### Written exercise
Extract every line of the listing below that contains the string "height", treating uppercase and lowercase letters as different.

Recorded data

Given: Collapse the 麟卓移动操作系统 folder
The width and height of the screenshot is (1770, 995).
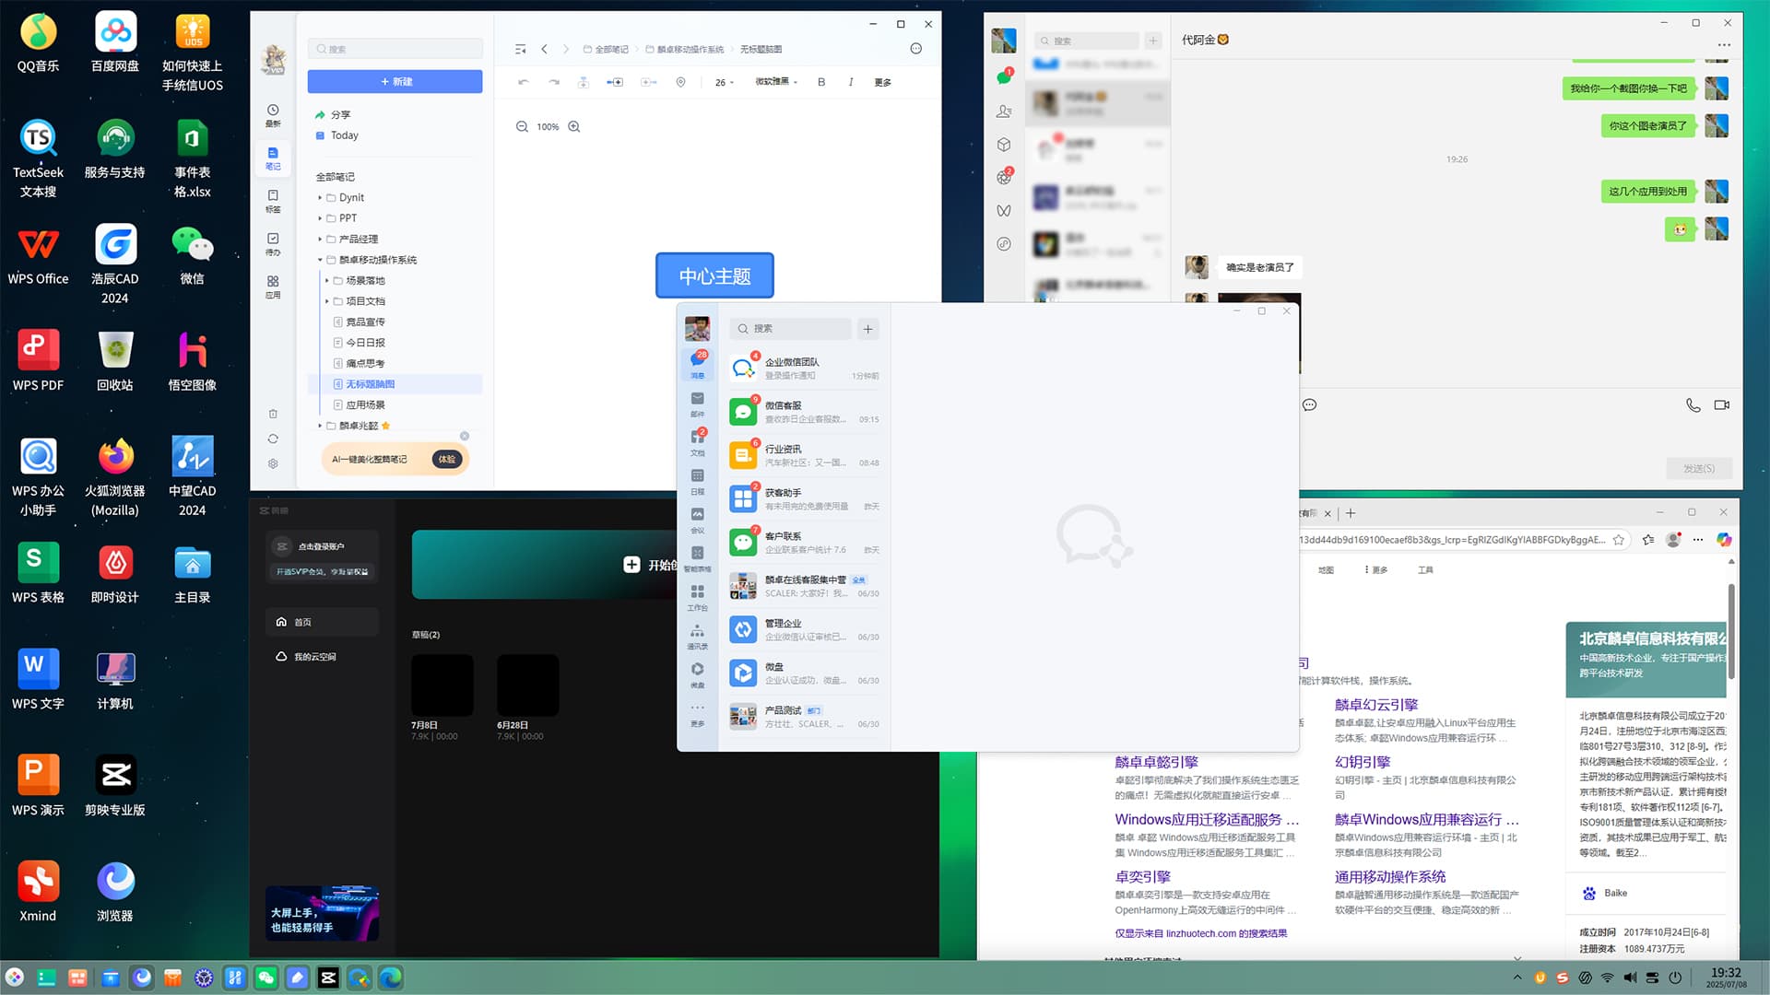Looking at the screenshot, I should 320,260.
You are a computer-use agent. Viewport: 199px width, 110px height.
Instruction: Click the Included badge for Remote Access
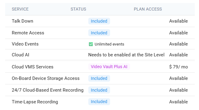point(99,33)
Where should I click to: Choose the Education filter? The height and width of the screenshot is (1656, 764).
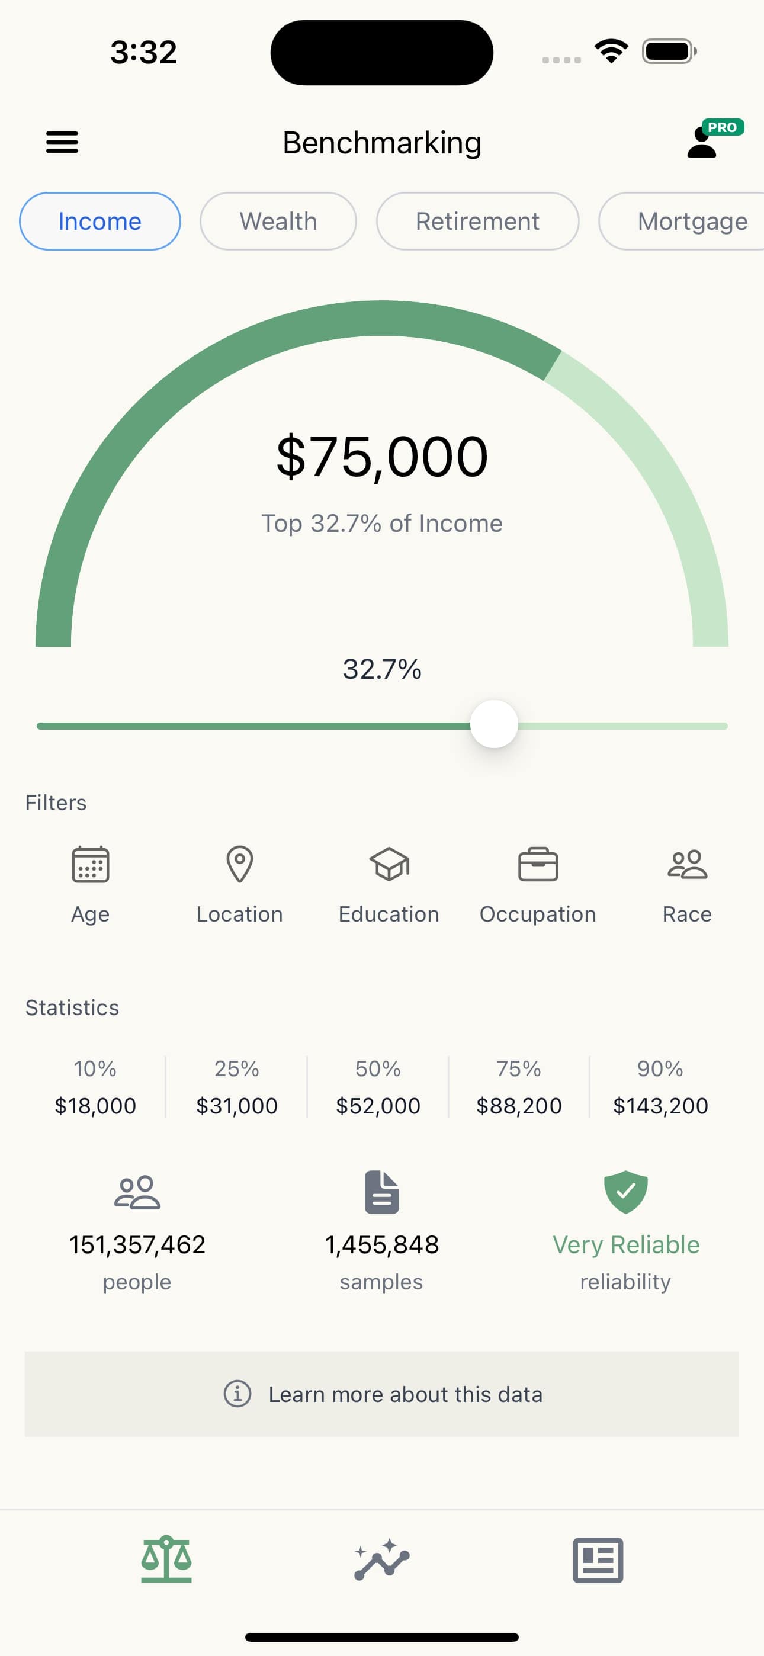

### Solved problem
The width and height of the screenshot is (1770, 995).
You are a computer-use agent. Viewport: 199px width, 110px height.
Where should I click to: Choose the Education filter? The height and width of the screenshot is (1656, 764).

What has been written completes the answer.